## [Passage provided]
[guardian-dev] Docker + Weave
Lee Azzarello
lee at guardianproject.info
Tue Sep 9 16:20:22 EDT 2014
You are comparing apples to oranges. The Google home page is an
asynchronous HTTP request response cycle. VoIP applications are
synchronous and realtime. You seem to have contradicted your own
hypothesis in your list. "Annoy upstream" is not a scalable solution for
providing an anonymously signaled VoIP service on the IP layer of the
public Internet.
-lee
On 9/9/14, 12:50 PM, Tom Ritter wrote:
> On 9 September 2014 09:29, Lee Azzarello <lee at guardianproject.info> wrote:
>> I'll check out Weave, though as with any VoIP application, the added
>> latency of anonymity networks is typically prohibitive until the laws of
>> physics are mutable.
>
> I'm not convinced this is the case. Imagine the Google homepage. You
> load that very, very fast. Google analyzed every single ms of every
> single process and connection to make it that fast. I'm not aware of
> anyone doing the same rigorous examination for VOIP applications in an
> anonymity setting. (I'm not faulting anyone - it's hard, takes time,
> and would be expensive. But I think it's worthwhile.)
>
> Specifically, I would imagine it going something like this. You decide
> the properties you want to hit are that (for example) Alice calls Bob,
> and Alice's provider doesn't know who she's calling, and Bob's
> provider doesn't know who's calling him. (Modulo metadata exposed by
> SIP, which we assume is or can be protected with additional layering
> of encrypted data.) So I'm imagining it like Tor, with 2 hops. The
> anonymity goals are hit by hops in-between (that are exposed to
> metadata, like 'Alice is calling someone, connect me to IP x.y.z.w')

## [Information provided]
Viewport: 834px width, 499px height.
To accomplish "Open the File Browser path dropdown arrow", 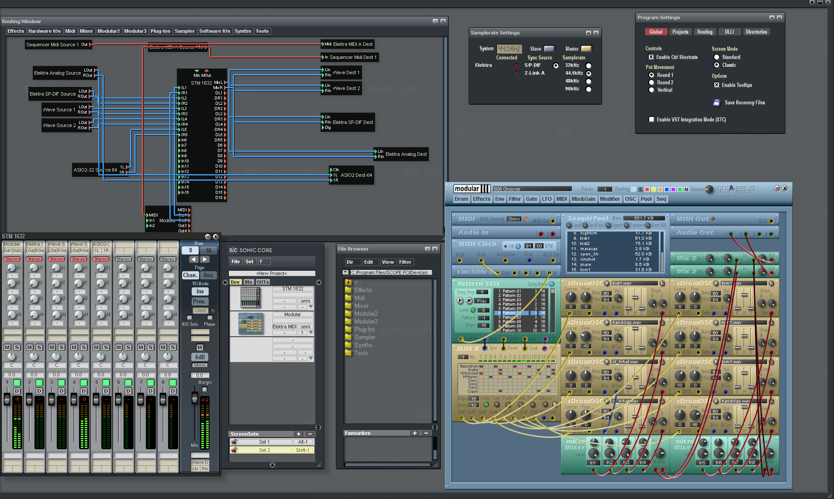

## [Problem to solve]
Reproduce the passage of the Docker + Weave email from "[guardian-dev] Docker +" up to and including "public Internet.". The data is separate material, unrelated to the Docker + Weave email.

## [Output for this exercise]
[guardian-dev] Docker + Weave
Lee Azzarello
lee at guardianproject.info
Tue Sep 9 16:20:22 EDT 2014
You are comparing apples to oranges. The Google home page is an
asynchronous HTTP request response cycle. VoIP applications are
synchronous and realtime. You seem to have contradicted your own
hypothesis in your list. "Annoy upstream" is not a scalable solution for
providing an anonymously signaled VoIP service on the IP layer of the
public Internet.